Personal information
- Full name: Pauline Crammer
- Date of birth: 14 February 1991 (age 35)
- Place of birth: Cucq, France
- Height: 1.67 m (5 ft 6 in)
- Position: Striker

Team information
- Current team: RSC Anderlecht
- Number: 9

Youth career
- 1997–1999: Verton
- 1999–2006: Le Touquet

Senior career*
- Years: Team / Apps / (Gls)
- 2006–2012: Hénin-Beaumont / 109 / (50)
- 2012–2013: Dames SV Zulte-Waregem / 24 / (13)
- 2013–2015: RSC Anderlecht / 48 / (37)
- 2017-2020: Arras FCF / 28 / (15)
- 2020-2021: Hénin-Beaumont / 1 / (1)

International career^{‡}
- 2006–2008: France U17 / 26 / (20)
- 2009–2010: France U19 / 20 / (11)
- 2009–2010: France U20 / 3 / (1)
- 2010: France / 1 / (0)

= Pauline Crammer =

French football player (born 1991)

Pauline Crammer (born 14 February 1991) is a French footballer who last played as a striker for Hénin-Beaumont.
Prior to that, she played for Arras FCF in the French Division 2 Féminine and RSC Anderlecht in the BeNe League.

==Career==
Crammer was born in the commune of Cucq just off the coast of the English Channel and began her career at nearby club FCF Hénin-Beaumont.

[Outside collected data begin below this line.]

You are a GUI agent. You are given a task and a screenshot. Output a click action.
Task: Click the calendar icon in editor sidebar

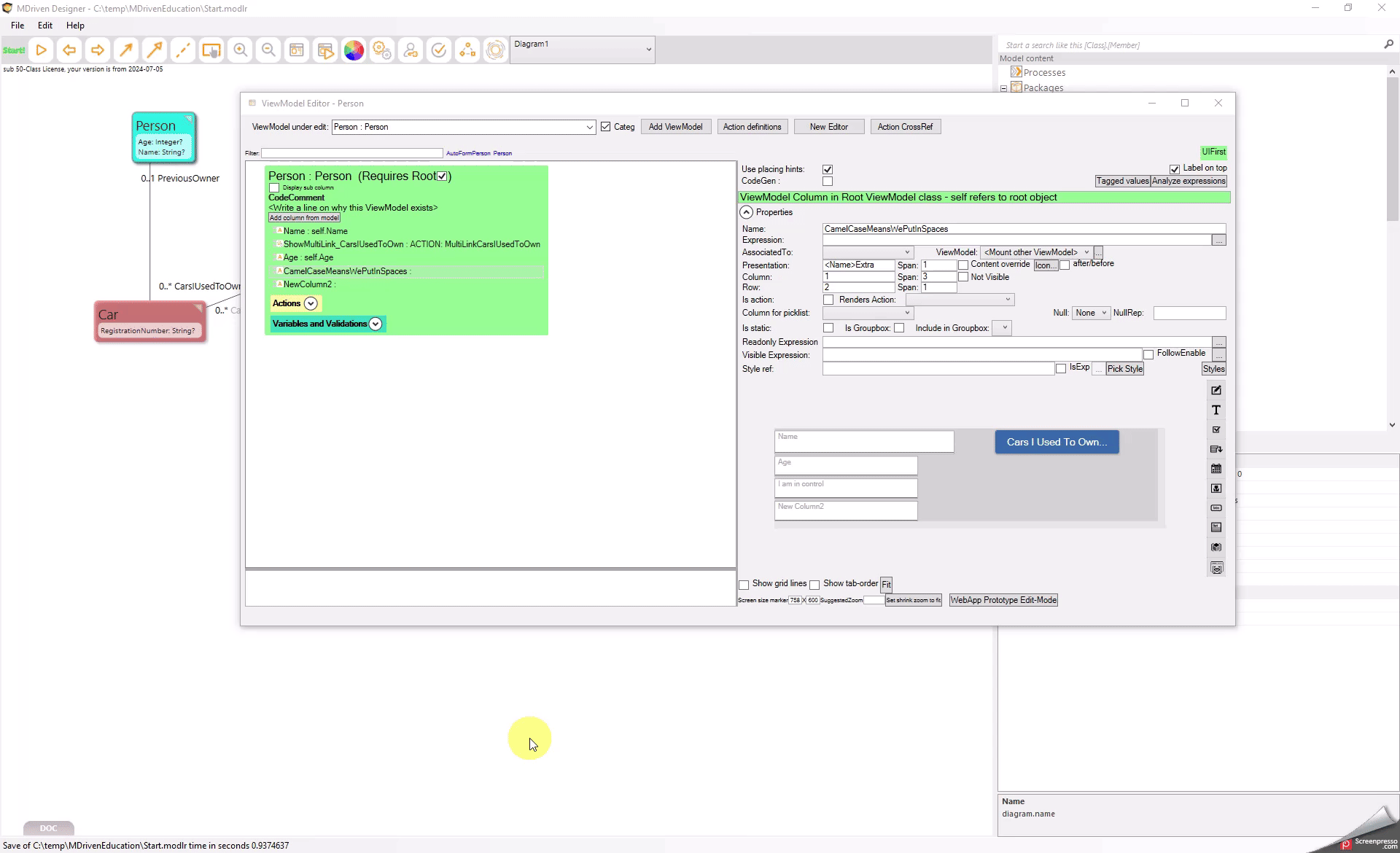(x=1216, y=469)
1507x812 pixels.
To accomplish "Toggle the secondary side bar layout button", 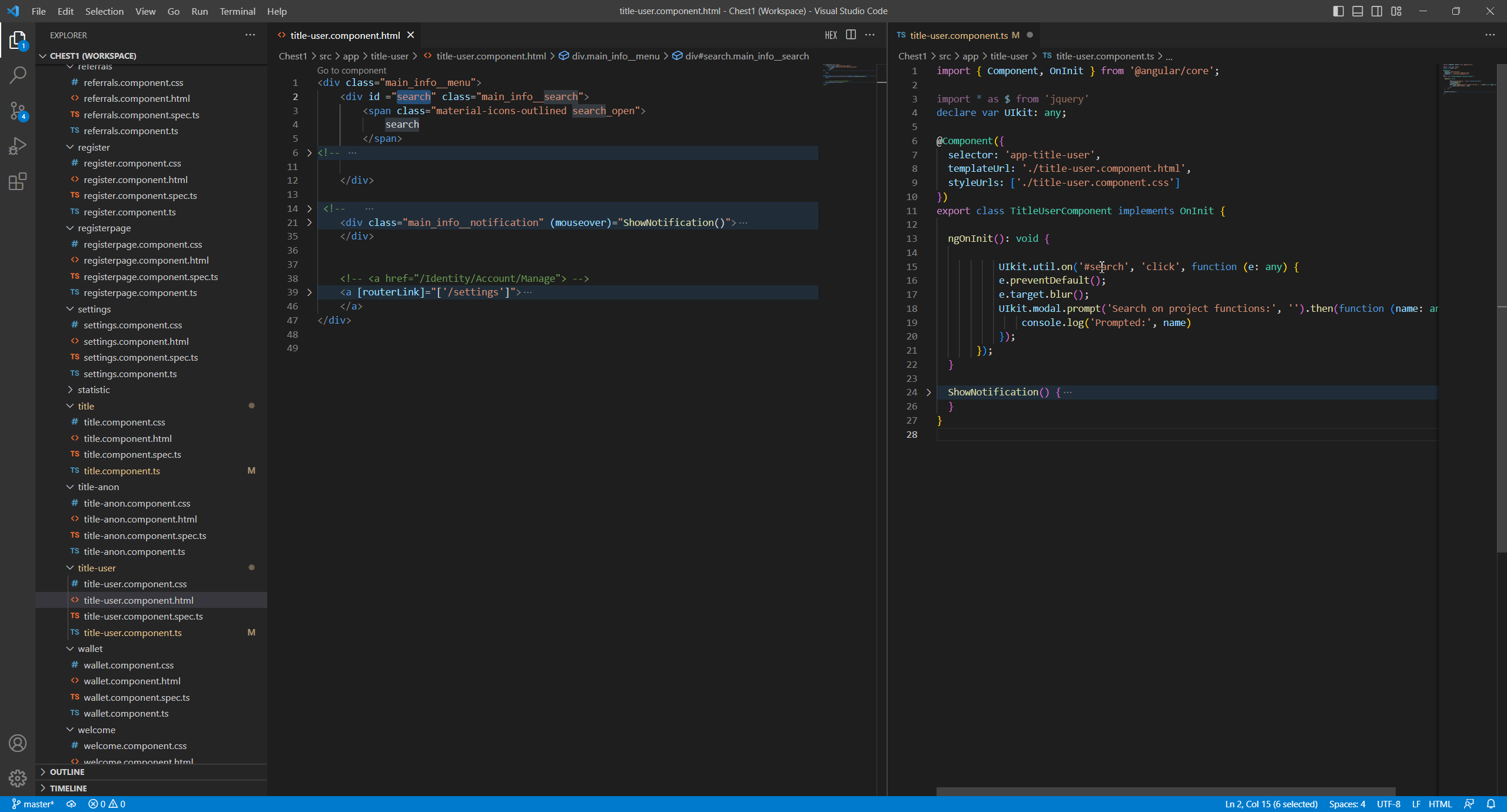I will (x=1377, y=11).
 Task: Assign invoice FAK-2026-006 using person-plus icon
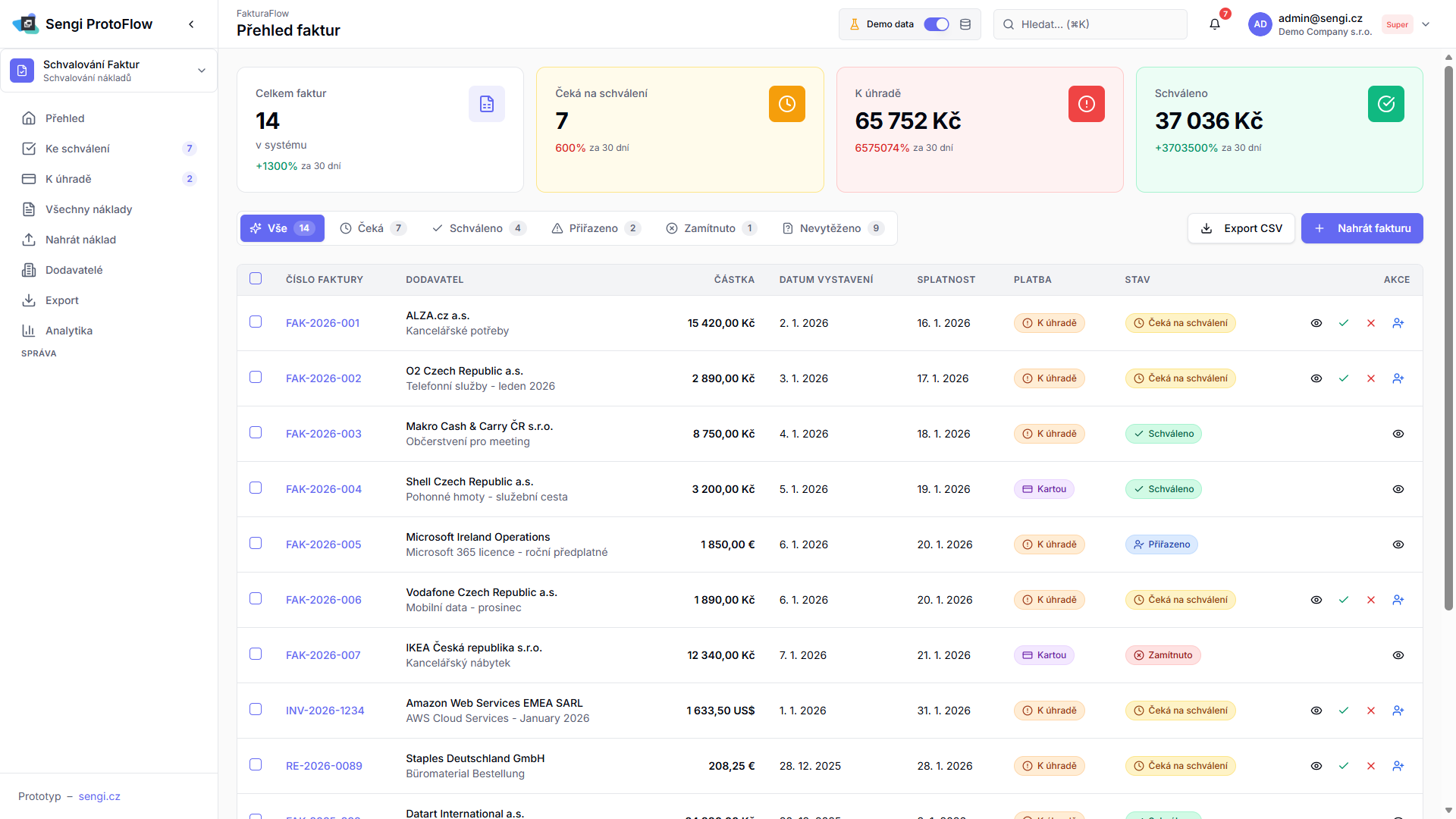click(x=1398, y=600)
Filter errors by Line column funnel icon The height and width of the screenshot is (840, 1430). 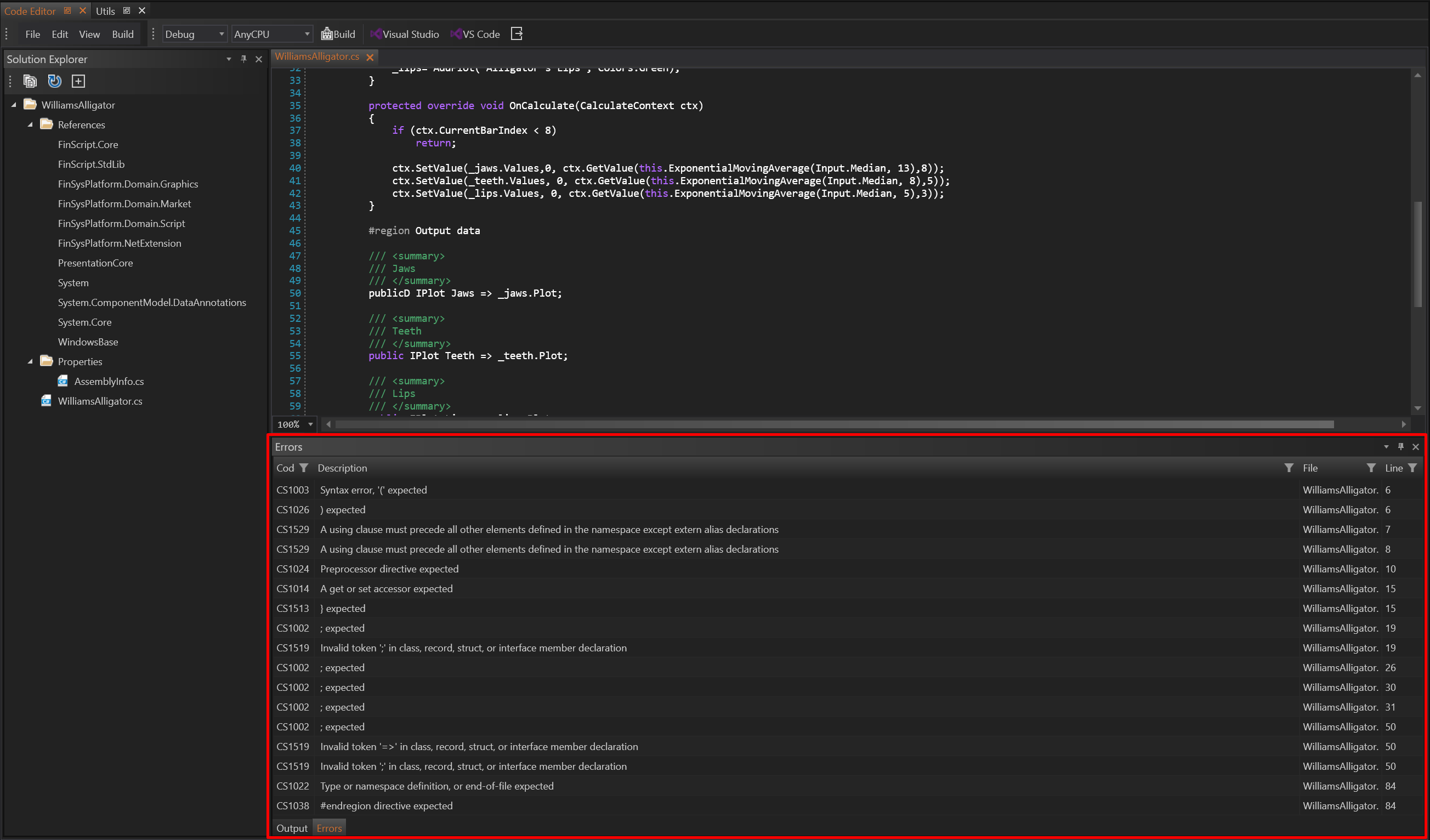coord(1413,468)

She remained in the club's youth system until the 2006–07 season, when, despite being only 15 years old, was promoted to the senior team. Despite her age, she performed well scoring 12 goals in 20 matches. The 2007–08 season saw a decrease in playing time and goals scored as Crammer only appeared in 16 matches and scored three goals. Crammer quickly returned to form the following season scoring 14 goals off of 18 appearances. Her spectacular play saw Hénin-Beaumont finish in 5th position.

Crammer got off to a fast start for the 2009–10 season scoring four goals in her first seven league matches including a brace in her club's shocking 3–1 upset of powerhouse Lyon. Her quick start placed her among the top goalscorers for the season.

==International career==
Crammer has been active with the women's section of the national team. She has earned caps with the women's under-17, under-18, and under-19 teams. With the under-17 team, she participated in both the 2008 UEFA Women's Under-17 Championship and the inaugural 2008 FIFA U-17 Women's World Cup, where France were eliminated in the group stage. In the final group stage match against Paraguay, Crammer became the first woman to score a hat trick in the tournament's history. With the under-19s, Crammer played in the 2009 UEFA Women's Under-19 Championship where France reached the semi-finals before bowing out to Sweden in extra time.